2. The sprinkler system of claim 1, wherein:

when the sprinkler system is in the pressurized mode, the sprinkler head is pressurized with the fluid.

3. The sprinkler system of claim 1, wherein:

when the sprinkler system is in the standby mode, the controller is configured for:

rendering a second determination to transition the sprinkler system to the pressurized mode; and

executing a second communication with the shutoff valve based on the second determination, the second communication directing the shutoff valve to energize, whereby pressurized gas pressurizes the fluid, and the fluid then pressurizes the sprinkler system.

4. The sprinkler system of claim 1, wherein the sprinkler head is a concealed frangible bulb pendant sprinkler head.
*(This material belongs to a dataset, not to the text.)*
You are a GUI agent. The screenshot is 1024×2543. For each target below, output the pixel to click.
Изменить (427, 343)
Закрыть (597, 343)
5. The system of claim 1, further comprising:

a first vessel with a second vessel connected to the shutoff valve, the first vessel containing gas, and the second vessel containing fluid.
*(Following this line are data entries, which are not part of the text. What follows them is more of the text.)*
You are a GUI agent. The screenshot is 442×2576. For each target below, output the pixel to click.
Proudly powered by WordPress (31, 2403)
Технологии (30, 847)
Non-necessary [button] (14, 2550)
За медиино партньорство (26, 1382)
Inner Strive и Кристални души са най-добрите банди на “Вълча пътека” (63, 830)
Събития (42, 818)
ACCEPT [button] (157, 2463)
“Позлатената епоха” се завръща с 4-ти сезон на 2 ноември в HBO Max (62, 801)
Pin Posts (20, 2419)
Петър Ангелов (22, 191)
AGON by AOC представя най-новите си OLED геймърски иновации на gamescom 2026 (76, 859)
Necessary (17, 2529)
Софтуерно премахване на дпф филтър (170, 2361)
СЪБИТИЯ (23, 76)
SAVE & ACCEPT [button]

6. The sprinkler system of claim 5, wherein:

the first vessel is fluidly connected to an upstream side of the shutoff valve.

7. The sprinkler system of claim 5, wherein:

in the standby mode the first vessel is at a higher pressure than the second vessel.

8. A method of controlling a sprinkler system with a controller, wherein:

the sprinkler system includes:

a shutoff valve;

a sprinkler head downstream of the shutoff valve;

a vacuum pump downstream of the sprinkler head; and

a drain downstream of the vacuum pump,

wherein:

the controller is operationally coupled to the vacuum pump;

the sprinkler head is in a deployed position when the sprinkler system is pressurized, and the sprinkler head is in a retracted position when the vacuum pump is engaged; and

the method comprises the controller:

rendering a first determination, when the sprinkler system is in a pressurized mode, to transition the sprinkler system to a standby mode, and

executing a first communication with the vacuum pump based on the first determination, the first communication directing the vacuum pump to activate, whereby fluid is drained from the sprinkler system into the drain.

9. The method of claim 8, wherein:

when the sprinkler system is in the pressurized mode, the sprinkler head is pressurized with the fluid.

10. The method of claim 8, wherein:

when the sprinkler system is in the standby mode, the controller is configured for:

rendering a second determination to transition the sprinkler system to the pressurized mode; and

executing a second communication with the shutoff valve based on the second determination, the second communication directing the shutoff valve to energize, whereby pressurized gas pressurizes the fluid, and the fluid then pressurizes the sprinkler system.

11. The method of claim 8, wherein: the sprinkler head is a concealed frangible bulb pendant sprinkler head.

12. The method of claim 8, wherein:

the sprinkler system further comprises a first vessel with a second vessel connected to the shutoff valve, the first vessel containing gas, and the second vessel containing fluid.

13. The method of claim 12, wherein:

the first vessel is fluidly connected to an upstream side of the shutoff valve.

14. The method of claim 12, wherein:

in the standby mode the first vessel is at a higher pressure than the second vessel.